[d at DCC] Canadian law on software disassembly

Denver Gingerich denver at ossguy.com
Tue Mar 25 17:06:16 EDT 2008


On Wed, Mar 19, 2008 at 9:55 PM, Russell McOrmond <russell at flora.ca> wrote:
>
>    IANAL, TINLA, and all that -- in fact, I thought one of the actual
>  lawyers or law students would have jumped in to spare my speculation.
[...]
>    My guess is that your situation is covered by the following section
>  of the Canadian copyright act
>
>  ---cut---
>
>  30.6  It is not an infringement of copyright in a computer program for a
>  person who owns a copy of the computer program that is authorized by the
>  owner of the copyright to
>
>  (a) make a single reproduction of the copy by adapting, modifying or
>  converting the computer program or translating it into another computer
>  language if the person proves that the reproduced copy is
>
>  (i) essential for the compatibility of the computer program with a
>  particular computer,
[...]
>    Specifically (a)(i) given you are adapting the program to run on your
>  hardware.  Disassembly isn't a relevant issue as that isn't an activity
>  generally understood as regulated by copyright, any more than reading a
>  book could be thought of as regulated by copyright.  It is theoretically
>  copyright regulated copying/communications/etc that you need to be
>  concerned with, including derived works.
>
>    There is also a practical consideration: given the fairly high amount
>  of activities that are non-controversially copyright infringement (IE:
>  people installing/using royalty-bearing proprietary software without
>  paying for it/etc), it isn't like your speculative situation is ever
>  going to be a high priority to challenge.

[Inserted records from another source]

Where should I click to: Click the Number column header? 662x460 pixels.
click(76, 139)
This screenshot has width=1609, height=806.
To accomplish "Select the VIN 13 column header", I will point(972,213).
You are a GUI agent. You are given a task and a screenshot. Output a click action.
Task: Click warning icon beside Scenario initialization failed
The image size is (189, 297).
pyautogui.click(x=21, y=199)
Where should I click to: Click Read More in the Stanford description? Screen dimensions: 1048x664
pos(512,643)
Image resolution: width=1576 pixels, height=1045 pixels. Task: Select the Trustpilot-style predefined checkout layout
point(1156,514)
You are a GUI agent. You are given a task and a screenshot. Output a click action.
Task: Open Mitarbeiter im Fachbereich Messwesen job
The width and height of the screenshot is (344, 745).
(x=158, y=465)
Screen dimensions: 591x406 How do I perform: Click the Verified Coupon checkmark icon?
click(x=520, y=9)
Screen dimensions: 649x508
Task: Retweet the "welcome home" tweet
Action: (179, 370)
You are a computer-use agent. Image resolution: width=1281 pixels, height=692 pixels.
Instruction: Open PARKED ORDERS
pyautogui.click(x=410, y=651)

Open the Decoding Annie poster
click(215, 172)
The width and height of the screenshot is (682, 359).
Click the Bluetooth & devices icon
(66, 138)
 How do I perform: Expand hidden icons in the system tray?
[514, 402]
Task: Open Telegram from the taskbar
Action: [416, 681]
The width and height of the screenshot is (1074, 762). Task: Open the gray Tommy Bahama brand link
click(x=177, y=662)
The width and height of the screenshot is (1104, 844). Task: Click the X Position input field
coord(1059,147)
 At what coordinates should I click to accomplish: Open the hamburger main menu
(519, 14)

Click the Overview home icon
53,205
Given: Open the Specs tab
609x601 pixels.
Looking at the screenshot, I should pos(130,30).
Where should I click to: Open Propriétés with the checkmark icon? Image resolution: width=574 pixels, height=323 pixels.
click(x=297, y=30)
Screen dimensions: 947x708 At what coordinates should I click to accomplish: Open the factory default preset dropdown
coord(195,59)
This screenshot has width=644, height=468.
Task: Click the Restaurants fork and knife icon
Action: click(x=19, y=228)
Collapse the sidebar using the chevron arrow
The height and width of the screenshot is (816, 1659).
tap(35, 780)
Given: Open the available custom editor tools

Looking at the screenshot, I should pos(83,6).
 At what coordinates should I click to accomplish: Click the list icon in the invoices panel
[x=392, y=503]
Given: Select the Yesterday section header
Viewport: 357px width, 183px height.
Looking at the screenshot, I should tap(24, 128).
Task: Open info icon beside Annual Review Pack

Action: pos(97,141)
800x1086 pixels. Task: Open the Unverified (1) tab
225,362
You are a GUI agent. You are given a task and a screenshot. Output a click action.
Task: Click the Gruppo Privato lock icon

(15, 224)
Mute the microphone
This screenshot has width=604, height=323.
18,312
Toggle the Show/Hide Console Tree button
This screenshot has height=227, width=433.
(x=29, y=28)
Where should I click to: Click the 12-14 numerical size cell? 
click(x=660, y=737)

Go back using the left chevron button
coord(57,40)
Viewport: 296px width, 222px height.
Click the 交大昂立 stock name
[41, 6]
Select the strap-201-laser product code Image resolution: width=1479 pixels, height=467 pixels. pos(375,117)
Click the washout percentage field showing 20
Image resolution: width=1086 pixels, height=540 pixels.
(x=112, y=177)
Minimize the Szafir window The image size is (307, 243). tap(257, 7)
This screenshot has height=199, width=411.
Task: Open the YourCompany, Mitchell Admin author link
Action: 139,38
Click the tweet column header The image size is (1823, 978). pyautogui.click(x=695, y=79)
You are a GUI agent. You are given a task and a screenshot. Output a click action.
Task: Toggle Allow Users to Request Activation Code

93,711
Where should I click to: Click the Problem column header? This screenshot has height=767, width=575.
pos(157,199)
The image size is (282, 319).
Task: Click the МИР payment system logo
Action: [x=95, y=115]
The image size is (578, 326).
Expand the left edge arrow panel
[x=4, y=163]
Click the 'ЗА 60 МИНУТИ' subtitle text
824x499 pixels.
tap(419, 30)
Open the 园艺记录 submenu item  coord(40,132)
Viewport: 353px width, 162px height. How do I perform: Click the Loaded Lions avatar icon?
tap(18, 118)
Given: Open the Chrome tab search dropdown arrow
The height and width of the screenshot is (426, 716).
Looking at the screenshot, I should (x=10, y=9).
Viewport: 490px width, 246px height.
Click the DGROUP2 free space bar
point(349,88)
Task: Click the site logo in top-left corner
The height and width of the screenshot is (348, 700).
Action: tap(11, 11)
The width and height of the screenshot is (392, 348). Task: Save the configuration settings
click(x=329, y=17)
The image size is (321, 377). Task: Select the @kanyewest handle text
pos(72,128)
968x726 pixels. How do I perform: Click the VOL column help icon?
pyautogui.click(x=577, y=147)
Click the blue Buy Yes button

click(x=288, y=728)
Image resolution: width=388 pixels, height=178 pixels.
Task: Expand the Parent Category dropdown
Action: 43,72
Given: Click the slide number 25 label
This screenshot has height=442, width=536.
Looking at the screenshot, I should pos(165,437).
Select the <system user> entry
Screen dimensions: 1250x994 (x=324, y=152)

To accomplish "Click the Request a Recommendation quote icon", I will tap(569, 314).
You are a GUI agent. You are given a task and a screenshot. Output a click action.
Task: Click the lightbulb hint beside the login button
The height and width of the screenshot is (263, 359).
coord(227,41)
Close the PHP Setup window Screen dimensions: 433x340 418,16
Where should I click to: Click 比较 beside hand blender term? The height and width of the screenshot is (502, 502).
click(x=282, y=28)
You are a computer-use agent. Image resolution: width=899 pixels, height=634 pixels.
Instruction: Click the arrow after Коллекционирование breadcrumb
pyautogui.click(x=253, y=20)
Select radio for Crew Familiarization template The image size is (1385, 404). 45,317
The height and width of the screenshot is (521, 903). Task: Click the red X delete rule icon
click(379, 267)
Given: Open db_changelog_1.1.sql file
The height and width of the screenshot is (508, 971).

I have definitely considered this point.  As it seems is the trend
with the free software community, I would like to strictly adhere to
all applicable laws.  However, if there is an area of law that is
unclear where some interpretations of it would severely restrict my
ability to proceed with my project, then it may make sense to ignore
such interpretations and proceed anyway.

It seems that Vivendi (the parent company of Blizzard Entertainment,
creators of StarCraft) is primarily concerned with projects that could
reduce sales of their products, as most companies are.  For example,
Vivendi filed a lawsuit against the creators of bnetd, an open source
Battle.net server, which would allow people to play online without a
CD key check, making it easier to use pirated software.  Vivendi also
filed a lawsuit against the creators of Freecraft, which had virtually
identical gameplay to Warcraft II but used all its own graphics so it
did not require users to purchase Warcraft.  The creators of Freecraft
created a separate project, Wargus, that used Warcraft II graphics
(requiring a Warcraft II CD), which has so far been free from
litigation.

There are a lot of StarCraft modifications out there that require
disassembly of the game to add new units or features but require the
original game to work.  I have not heard of any lawsuits against such
projects.

>  You obviously need to keep
>  your modifications to yourself and not distribute them (ie: distribute
>  something derived from the original program without permission), but
>  private modification is something that will be hard to challenge.

I think there may be a way to get around the distribution limitation
you outlined.  My plan is to distribute a program (and probably source
code) that contains only code I wrote and knowledge of where in the
StarCraft executable it needs to insert the modifications.  The user
would pass the program a StarCraft executable (which the user obtained
legally) that the program would modify appropriately.  This produces a
StarCraft executable that cannot be redistributed (it is a derivative
of a work that is under copyright) but should allow the program that
performs the modification to be redistributed freely.

The solution I outline above is similar to an artist adding a bass
line to a song but then distributing only a recording of the bass line
and software to add that bass line to the original song.  This would
appear to be legal because the artist is not redistributing the
original copyrighted work, only his or her original work to be used
with the complete song.

I would appreciate comments on the legality of the above scenarios.